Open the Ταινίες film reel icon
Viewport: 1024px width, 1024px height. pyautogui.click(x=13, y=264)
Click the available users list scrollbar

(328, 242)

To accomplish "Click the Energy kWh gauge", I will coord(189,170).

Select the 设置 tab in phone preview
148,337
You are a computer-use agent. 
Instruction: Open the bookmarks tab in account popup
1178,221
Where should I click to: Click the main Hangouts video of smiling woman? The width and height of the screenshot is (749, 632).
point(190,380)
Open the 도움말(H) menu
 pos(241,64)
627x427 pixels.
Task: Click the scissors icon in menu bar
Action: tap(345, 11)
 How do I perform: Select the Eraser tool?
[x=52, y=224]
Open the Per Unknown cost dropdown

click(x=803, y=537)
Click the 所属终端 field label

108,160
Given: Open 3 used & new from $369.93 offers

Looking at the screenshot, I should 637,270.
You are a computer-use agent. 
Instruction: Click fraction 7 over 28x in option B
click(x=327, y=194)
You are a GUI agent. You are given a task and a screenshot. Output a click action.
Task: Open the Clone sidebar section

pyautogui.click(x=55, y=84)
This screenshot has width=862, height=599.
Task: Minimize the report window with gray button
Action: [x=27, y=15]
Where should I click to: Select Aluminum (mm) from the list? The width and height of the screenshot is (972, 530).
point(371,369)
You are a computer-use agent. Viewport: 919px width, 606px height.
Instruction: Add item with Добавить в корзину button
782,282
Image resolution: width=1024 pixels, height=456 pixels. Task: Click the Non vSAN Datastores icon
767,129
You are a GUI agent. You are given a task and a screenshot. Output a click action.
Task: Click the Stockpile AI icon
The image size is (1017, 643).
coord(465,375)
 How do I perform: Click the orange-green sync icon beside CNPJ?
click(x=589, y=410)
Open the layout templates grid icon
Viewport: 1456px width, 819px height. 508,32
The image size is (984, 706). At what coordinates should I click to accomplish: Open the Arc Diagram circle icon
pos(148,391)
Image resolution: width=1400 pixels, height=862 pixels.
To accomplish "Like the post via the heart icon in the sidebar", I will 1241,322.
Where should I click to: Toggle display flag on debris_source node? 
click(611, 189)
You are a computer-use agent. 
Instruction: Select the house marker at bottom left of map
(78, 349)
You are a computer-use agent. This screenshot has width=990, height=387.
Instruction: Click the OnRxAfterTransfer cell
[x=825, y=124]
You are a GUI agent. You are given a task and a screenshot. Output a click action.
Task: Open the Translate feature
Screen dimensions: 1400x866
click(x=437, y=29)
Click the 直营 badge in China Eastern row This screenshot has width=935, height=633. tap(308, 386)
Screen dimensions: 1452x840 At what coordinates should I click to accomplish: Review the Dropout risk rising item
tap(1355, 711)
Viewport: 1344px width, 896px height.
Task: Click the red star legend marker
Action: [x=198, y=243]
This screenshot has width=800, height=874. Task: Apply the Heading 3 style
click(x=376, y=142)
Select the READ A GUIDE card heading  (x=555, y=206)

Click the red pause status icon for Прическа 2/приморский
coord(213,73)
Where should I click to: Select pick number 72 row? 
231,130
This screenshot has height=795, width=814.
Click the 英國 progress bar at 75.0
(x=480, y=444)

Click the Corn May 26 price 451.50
++++++++++++++++++++
## WHAT TO PRODUCE
Return every entry exactly as given.

## EXERCISE OUTPUT
Open the Ταινίες film reel icon
Viewport: 1024px width, 1024px height. pyautogui.click(x=13, y=264)
Click the available users list scrollbar

(328, 242)

To accomplish "Click the Energy kWh gauge", I will coord(189,170).

Select the 设置 tab in phone preview
148,337
You are a computer-use agent. 
Instruction: Open the bookmarks tab in account popup
1178,221
Where should I click to: Click the main Hangouts video of smiling woman? The width and height of the screenshot is (749, 632).
point(190,380)
Open the 도움말(H) menu
 pos(241,64)
627x427 pixels.
Task: Click the scissors icon in menu bar
Action: tap(345, 11)
 How do I perform: Select the Eraser tool?
[x=52, y=224]
Open the Per Unknown cost dropdown

click(x=803, y=537)
Click the 所属终端 field label

108,160
Given: Open 3 used & new from $369.93 offers

Looking at the screenshot, I should 637,270.
You are a computer-use agent. 
Instruction: Click fraction 7 over 28x in option B
click(x=327, y=194)
You are a GUI agent. You are given a task and a screenshot. Output a click action.
Task: Open the Clone sidebar section

pyautogui.click(x=55, y=84)
This screenshot has width=862, height=599.
Task: Minimize the report window with gray button
Action: [x=27, y=15]
Where should I click to: Select Aluminum (mm) from the list? The width and height of the screenshot is (972, 530).
point(371,369)
You are a computer-use agent. Viewport: 919px width, 606px height.
Instruction: Add item with Добавить в корзину button
782,282
Image resolution: width=1024 pixels, height=456 pixels. Task: Click the Non vSAN Datastores icon
767,129
You are a GUI agent. You are given a task and a screenshot. Output a click action.
Task: Click the Stockpile AI icon
The image size is (1017, 643).
coord(465,375)
 How do I perform: Click the orange-green sync icon beside CNPJ?
click(x=589, y=410)
Open the layout templates grid icon
Viewport: 1456px width, 819px height. 508,32
The image size is (984, 706). At what coordinates should I click to accomplish: Open the Arc Diagram circle icon
pos(148,391)
Image resolution: width=1400 pixels, height=862 pixels.
To accomplish "Like the post via the heart icon in the sidebar", I will 1241,322.
Where should I click to: Toggle display flag on debris_source node? 
click(611, 189)
You are a computer-use agent. 
Instruction: Select the house marker at bottom left of map
(78, 349)
You are a computer-use agent. This screenshot has width=990, height=387.
Instruction: Click the OnRxAfterTransfer cell
[x=825, y=124]
You are a GUI agent. You are given a task and a screenshot. Output a click action.
Task: Open the Translate feature
Screen dimensions: 1400x866
click(x=437, y=29)
Click the 直营 badge in China Eastern row This screenshot has width=935, height=633. tap(308, 386)
Screen dimensions: 1452x840 At what coordinates should I click to accomplish: Review the Dropout risk rising item
tap(1355, 711)
Viewport: 1344px width, 896px height.
Task: Click the red star legend marker
Action: [x=198, y=243]
This screenshot has width=800, height=874. Task: Apply the Heading 3 style
click(x=376, y=142)
Select the READ A GUIDE card heading  (x=555, y=206)

Click the red pause status icon for Прическа 2/приморский
coord(213,73)
Where should I click to: Select pick number 72 row? 
231,130
This screenshot has height=795, width=814.
Click the 英國 progress bar at 75.0
(x=480, y=444)

Click the Corn May 26 price 451.50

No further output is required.